### YOUR TASK
Nothing but an exact copy of the listing should be given.
——————————
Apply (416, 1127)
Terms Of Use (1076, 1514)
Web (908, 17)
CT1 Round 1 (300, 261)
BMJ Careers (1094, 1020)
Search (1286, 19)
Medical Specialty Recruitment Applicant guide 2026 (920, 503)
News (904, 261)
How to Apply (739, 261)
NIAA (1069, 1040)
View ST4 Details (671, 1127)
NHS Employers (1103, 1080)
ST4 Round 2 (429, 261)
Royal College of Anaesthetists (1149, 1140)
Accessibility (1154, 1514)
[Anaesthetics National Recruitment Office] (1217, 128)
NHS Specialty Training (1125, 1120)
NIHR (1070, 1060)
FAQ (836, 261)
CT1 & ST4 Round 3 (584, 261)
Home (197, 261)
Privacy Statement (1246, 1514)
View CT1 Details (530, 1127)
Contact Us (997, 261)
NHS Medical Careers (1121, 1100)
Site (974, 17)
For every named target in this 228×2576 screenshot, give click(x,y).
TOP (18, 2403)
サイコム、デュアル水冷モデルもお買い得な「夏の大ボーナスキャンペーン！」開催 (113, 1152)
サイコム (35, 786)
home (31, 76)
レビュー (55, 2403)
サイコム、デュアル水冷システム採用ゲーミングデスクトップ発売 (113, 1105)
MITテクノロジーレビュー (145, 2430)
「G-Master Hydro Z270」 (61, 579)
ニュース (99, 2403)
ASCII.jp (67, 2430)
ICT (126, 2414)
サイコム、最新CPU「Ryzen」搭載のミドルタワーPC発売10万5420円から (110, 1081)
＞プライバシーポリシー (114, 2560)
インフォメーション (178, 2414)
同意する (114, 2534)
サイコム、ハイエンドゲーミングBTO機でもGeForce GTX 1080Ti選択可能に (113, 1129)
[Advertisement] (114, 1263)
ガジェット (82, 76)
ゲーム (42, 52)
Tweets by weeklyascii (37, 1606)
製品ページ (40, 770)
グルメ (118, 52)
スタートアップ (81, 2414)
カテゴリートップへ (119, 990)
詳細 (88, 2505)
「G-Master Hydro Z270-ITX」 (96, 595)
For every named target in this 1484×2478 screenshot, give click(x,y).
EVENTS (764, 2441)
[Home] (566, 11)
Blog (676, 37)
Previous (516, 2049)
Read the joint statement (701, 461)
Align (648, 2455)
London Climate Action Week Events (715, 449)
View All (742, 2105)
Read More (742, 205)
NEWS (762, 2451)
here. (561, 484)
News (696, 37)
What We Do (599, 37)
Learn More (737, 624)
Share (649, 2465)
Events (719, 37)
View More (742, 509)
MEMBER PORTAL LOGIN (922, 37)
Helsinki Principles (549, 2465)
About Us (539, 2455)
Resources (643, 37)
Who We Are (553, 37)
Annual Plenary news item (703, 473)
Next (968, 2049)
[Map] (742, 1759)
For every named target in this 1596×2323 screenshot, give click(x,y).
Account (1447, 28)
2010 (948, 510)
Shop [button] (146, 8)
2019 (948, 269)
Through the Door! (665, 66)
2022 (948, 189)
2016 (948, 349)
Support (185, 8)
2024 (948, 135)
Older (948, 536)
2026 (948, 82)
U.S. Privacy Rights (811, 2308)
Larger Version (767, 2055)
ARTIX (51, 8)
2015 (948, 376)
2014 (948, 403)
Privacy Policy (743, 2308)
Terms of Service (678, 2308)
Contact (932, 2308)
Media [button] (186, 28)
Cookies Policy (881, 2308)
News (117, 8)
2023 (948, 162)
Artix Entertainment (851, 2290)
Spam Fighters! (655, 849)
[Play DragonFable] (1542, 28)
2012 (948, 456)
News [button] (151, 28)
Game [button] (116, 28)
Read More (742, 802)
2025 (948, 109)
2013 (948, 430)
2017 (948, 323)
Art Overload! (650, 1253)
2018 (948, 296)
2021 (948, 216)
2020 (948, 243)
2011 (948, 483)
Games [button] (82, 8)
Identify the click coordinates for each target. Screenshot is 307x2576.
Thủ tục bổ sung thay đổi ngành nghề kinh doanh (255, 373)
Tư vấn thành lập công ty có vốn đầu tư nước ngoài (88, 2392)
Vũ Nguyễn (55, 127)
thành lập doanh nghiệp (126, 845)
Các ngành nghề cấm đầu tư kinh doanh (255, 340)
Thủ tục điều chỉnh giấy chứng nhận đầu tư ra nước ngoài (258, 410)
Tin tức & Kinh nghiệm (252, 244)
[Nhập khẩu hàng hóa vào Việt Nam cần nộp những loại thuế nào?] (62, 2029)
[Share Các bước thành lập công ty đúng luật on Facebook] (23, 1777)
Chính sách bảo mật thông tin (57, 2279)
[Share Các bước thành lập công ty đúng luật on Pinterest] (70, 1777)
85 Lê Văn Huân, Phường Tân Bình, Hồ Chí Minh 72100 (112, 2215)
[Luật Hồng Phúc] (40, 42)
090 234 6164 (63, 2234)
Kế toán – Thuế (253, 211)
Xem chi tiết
——————————
### RESULT
Apply (416, 1127)
Terms Of Use (1076, 1514)
Web (908, 17)
CT1 Round 1 (300, 261)
BMJ Careers (1094, 1020)
Search (1286, 19)
Medical Specialty Recruitment Applicant guide 2026 (920, 503)
News (904, 261)
How to Apply (739, 261)
NIAA (1069, 1040)
View ST4 Details (671, 1127)
NHS Employers (1103, 1080)
ST4 Round 2 (429, 261)
Royal College of Anaesthetists (1149, 1140)
Accessibility (1154, 1514)
[Anaesthetics National Recruitment Office] (1217, 128)
NHS Specialty Training (1125, 1120)
NIHR (1070, 1060)
FAQ (836, 261)
CT1 & ST4 Round 3 (584, 261)
Home (197, 261)
Privacy Statement (1246, 1514)
View CT1 Details (530, 1127)
Contact Us (997, 261)
NHS Medical Careers (1121, 1100)
Site (974, 17)
For every named target in this 228×2576 screenshot, give click(x,y).
TOP (18, 2403)
サイコム、デュアル水冷モデルもお買い得な「夏の大ボーナスキャンペーン！」開催 (113, 1152)
サイコム (35, 786)
home (31, 76)
レビュー (55, 2403)
サイコム、デュアル水冷システム採用ゲーミングデスクトップ発売 (113, 1105)
MITテクノロジーレビュー (145, 2430)
「G-Master Hydro Z270」 (61, 579)
ニュース (99, 2403)
ASCII.jp (67, 2430)
ICT (126, 2414)
サイコム、最新CPU「Ryzen」搭載のミドルタワーPC発売10万5420円から (110, 1081)
＞プライバシーポリシー (114, 2560)
インフォメーション (178, 2414)
同意する (114, 2534)
サイコム、ハイエンドゲーミングBTO機でもGeForce GTX 1080Ti選択可能に (113, 1129)
[Advertisement] (114, 1263)
ガジェット (82, 76)
ゲーム (42, 52)
Tweets by weeklyascii (37, 1606)
製品ページ (40, 770)
グルメ (118, 52)
スタートアップ (81, 2414)
カテゴリートップへ (119, 990)
詳細 (88, 2505)
「G-Master Hydro Z270-ITX」 (96, 595)
For every named target in this 1484×2478 screenshot, give click(x,y).
EVENTS (764, 2441)
[Home] (566, 11)
Blog (676, 37)
Previous (516, 2049)
Read the joint statement (701, 461)
Align (648, 2455)
London Climate Action Week Events (715, 449)
View All (742, 2105)
Read More (742, 205)
NEWS (762, 2451)
here. (561, 484)
News (696, 37)
What We Do (599, 37)
Learn More (737, 624)
Share (649, 2465)
Events (719, 37)
View More (742, 509)
MEMBER PORTAL LOGIN (922, 37)
Helsinki Principles (549, 2465)
About Us (539, 2455)
Resources (643, 37)
Who We Are (553, 37)
Annual Plenary news item (703, 473)
Next (968, 2049)
[Map] (742, 1759)
For every named target in this 1596×2323 screenshot, give click(x,y).
Account (1447, 28)
2010 (948, 510)
Shop [button] (146, 8)
2019 (948, 269)
Through the Door! (665, 66)
2022 (948, 189)
2016 (948, 349)
Support (185, 8)
2024 (948, 135)
Older (948, 536)
2026 (948, 82)
U.S. Privacy Rights (811, 2308)
Larger Version (767, 2055)
ARTIX (51, 8)
2015 (948, 376)
2014 (948, 403)
Privacy Policy (743, 2308)
Terms of Service (678, 2308)
Contact (932, 2308)
Media [button] (186, 28)
Cookies Policy (881, 2308)
News (117, 8)
2023 (948, 162)
Artix Entertainment (851, 2290)
Spam Fighters! (655, 849)
[Play DragonFable] (1542, 28)
2012 (948, 456)
News [button] (151, 28)
Game [button] (116, 28)
Read More (742, 802)
2025 (948, 109)
2013 (948, 430)
2017 (948, 323)
Art Overload! (650, 1253)
2018 (948, 296)
2021 (948, 216)
2020 (948, 243)
2011 (948, 483)
Games [button] (82, 8)
Identify the click coordinates for each target. Screenshot is 307x2576.
Thủ tục bổ sung thay đổi ngành nghề kinh doanh (255, 373)
Tư vấn thành lập công ty có vốn đầu tư nước ngoài (88, 2392)
Vũ Nguyễn (55, 127)
thành lập doanh nghiệp (126, 845)
Các ngành nghề cấm đầu tư kinh doanh (255, 340)
Thủ tục điều chỉnh giấy chứng nhận đầu tư ra nước ngoài (258, 410)
Tin tức & Kinh nghiệm (252, 244)
[Nhập khẩu hàng hóa vào Việt Nam cần nộp những loại thuế nào?] (62, 2029)
[Share Các bước thành lập công ty đúng luật on Facebook] (23, 1777)
Chính sách bảo mật thông tin (57, 2279)
[Share Các bước thành lập công ty đúng luật on Pinterest] (70, 1777)
85 Lê Văn Huân, Phường Tân Bình, Hồ Chí Minh 72100 (112, 2215)
[Luật Hồng Phúc] (40, 42)
090 234 6164 (63, 2234)
Kế toán – Thuế (253, 211)
Xem chi tiết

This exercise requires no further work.